■ EXERCISE INSTRUCTIONS ■
(1) List every piece of contact information the Albuferon news item gives for Human Genome Sciences, Inc.
(2) According to the Albuferon news item, which two human proteins are fused to create Albuferon?
(3) Pull out the passage of the Albuferon news item starting with "Applied Genetics News,  April, 2001" and going on through "human interferon alpha.".

Applied Genetics News,  April, 2001  

Human Genome Sciences, Inc. (HGSI) (9410 Key West Ave., Rockville, MD 20850; Tel: 301/309-8504, Fax: 301/309-8512) has begun a Phase I human clinical trial of Albuferon in patients infected with Hepatitis C. Albuferon is created by fusing human interferon alpha to another human protein, serum albumin. Based on preclinical studies, Albuferon should provide patients with a longer-acting therapeutic activity and may offer an improved side-effect profile when compared to the current first-line therapy, recombinant human interferon alpha.

"Hepatitis C is a significant public health problem in both developed and developing countries," says David C. Stump, senior vice president, Drug Development. "A need exists for more effective and better tolerated treatments that will allow patients to avoid the long-term liver damage associated with this serious and insidious disease." Hepatitis C virus-caused liver inflammation is transmitted by body fluids and affects 170 million people worldwide, or 3% of the world's population, including 1.8% of the U.S. population.

"Initiation of a clinical trial of Albuferon is demonstration that the new technology acquired by the purchase of Principia last year is fruitful," says William Haseltine, chairman and CEO of HGSI. "The technology allows us to create and to manufacture new and hopefully substantially improved versions of approved biotherapeutic proteins."

■ INFORMATION SUPPLIED ■
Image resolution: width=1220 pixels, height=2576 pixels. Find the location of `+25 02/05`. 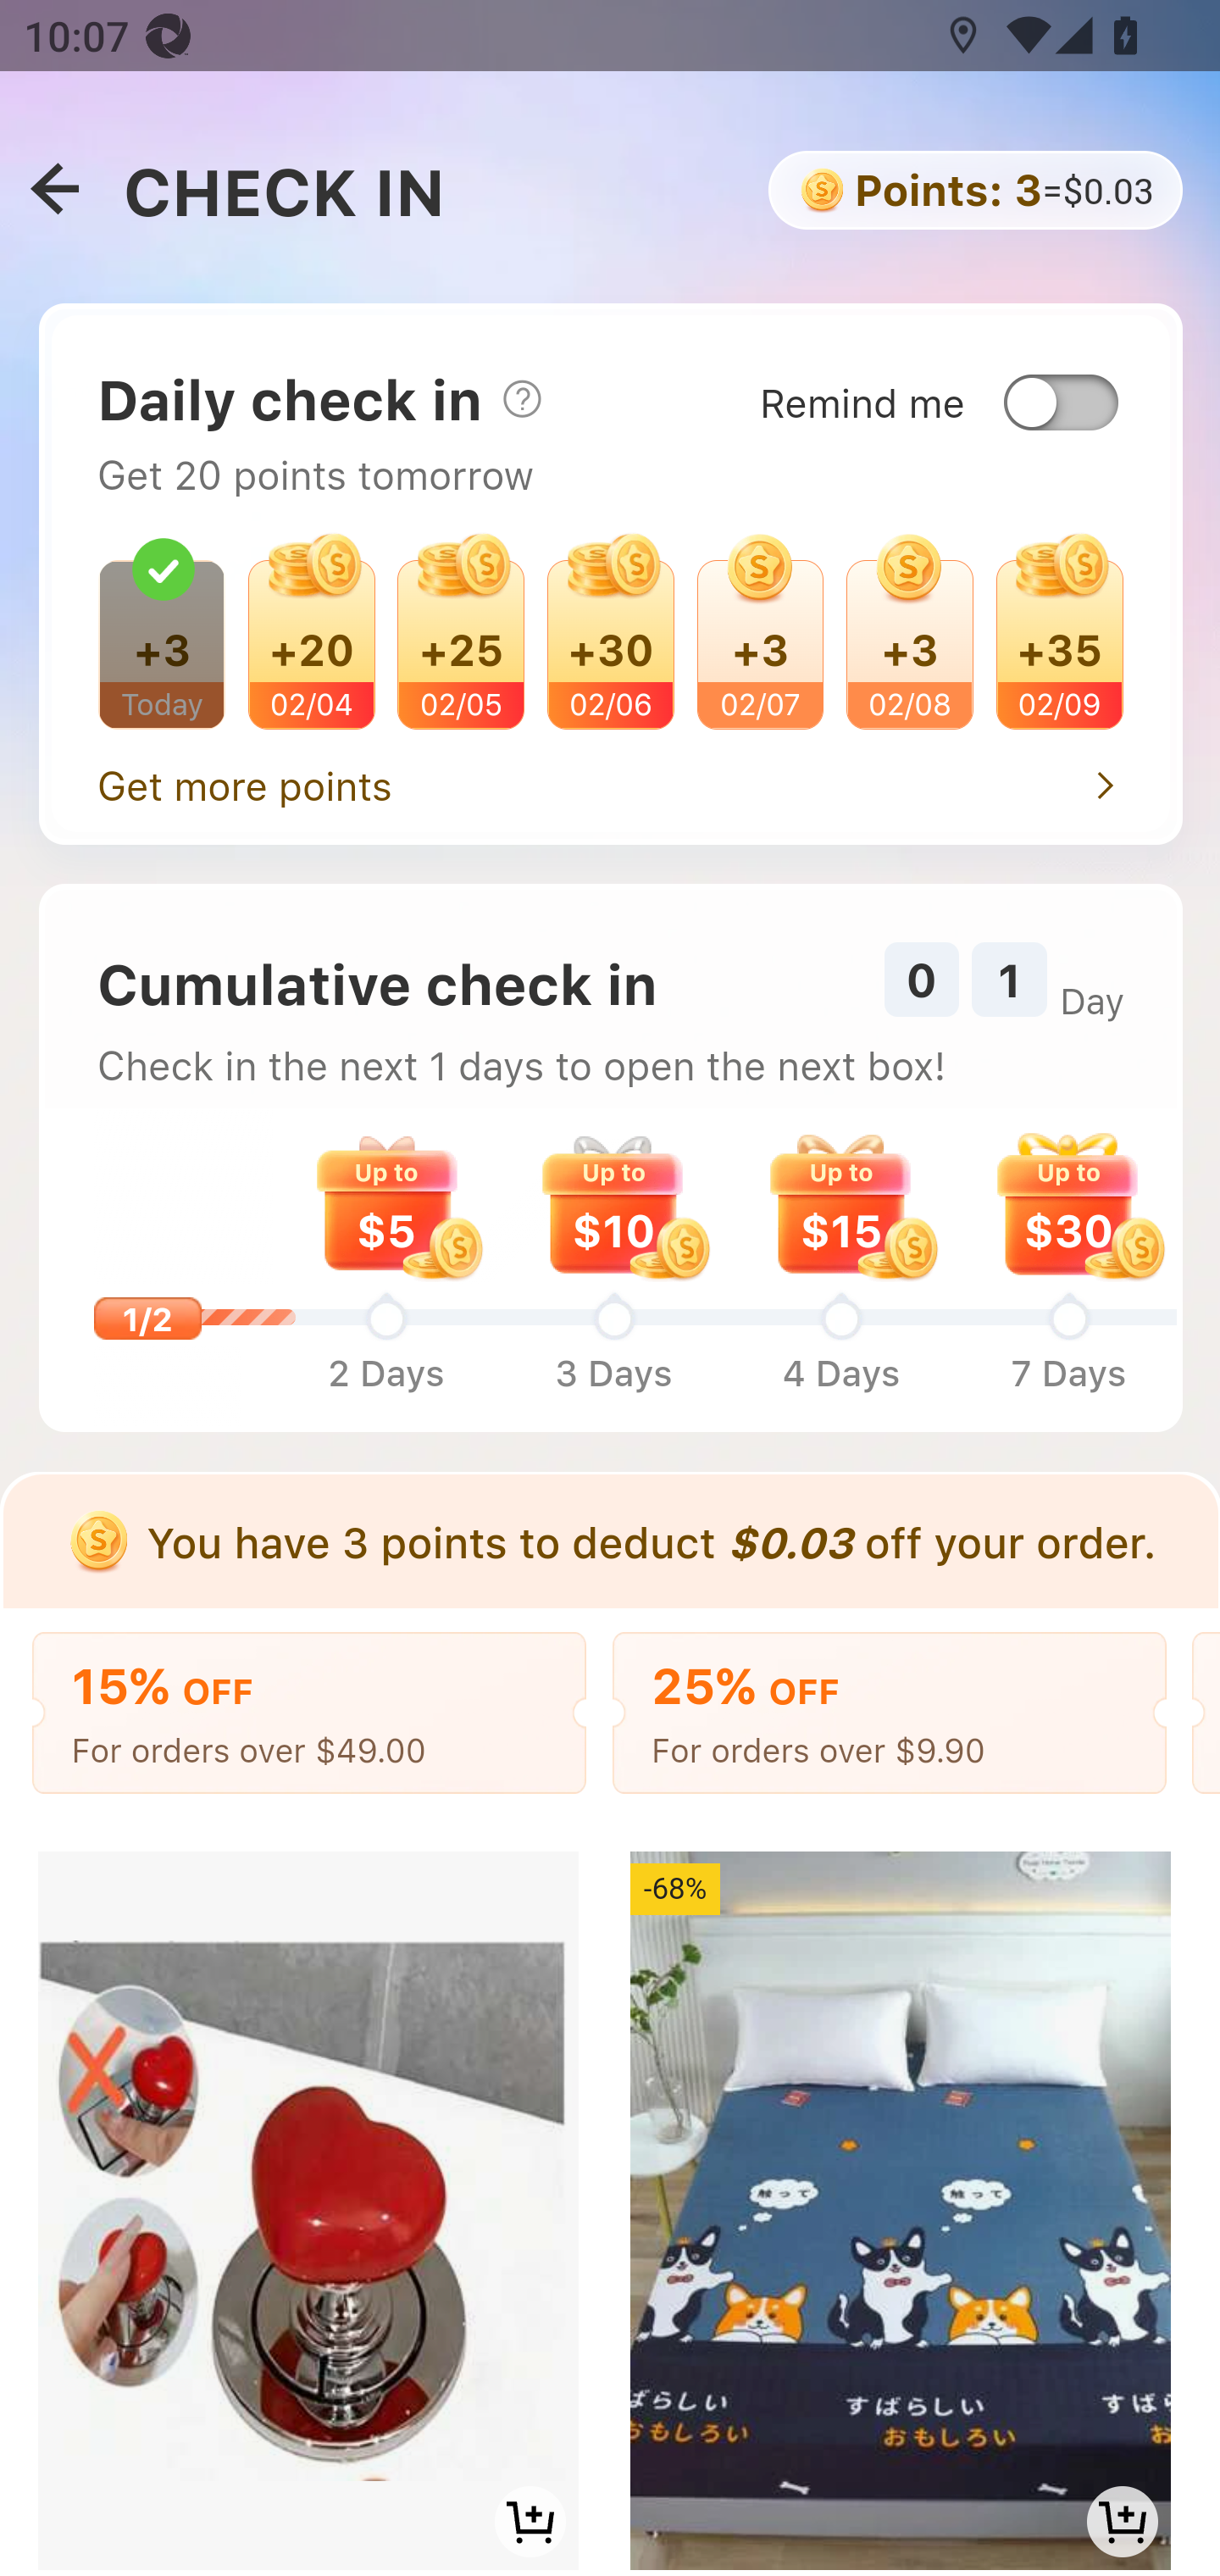

+25 02/05 is located at coordinates (463, 641).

■ ANSWERS BY TASK ■
(1)
- Address: 9410 Key West Ave., Rockville, MD 20850
- Telephone: 301/309-8504
- Fax: 301/309-8512

(2) Human interferon alpha and serum albumin.

(3)
Applied Genetics News,  April, 2001  

Human Genome Sciences, Inc. (HGSI) (9410 Key West Ave., Rockville, MD 20850; Tel: 301/309-8504, Fax: 301/309-8512) has begun a Phase I human clinical trial of Albuferon in patients infected with Hepatitis C. Albuferon is created by fusing human interferon alpha to another human protein, serum albumin. Based on preclinical studies, Albuferon should provide patients with a longer-acting therapeutic activity and may offer an improved side-effect profile when compared to the current first-line therapy, recombinant human interferon alpha.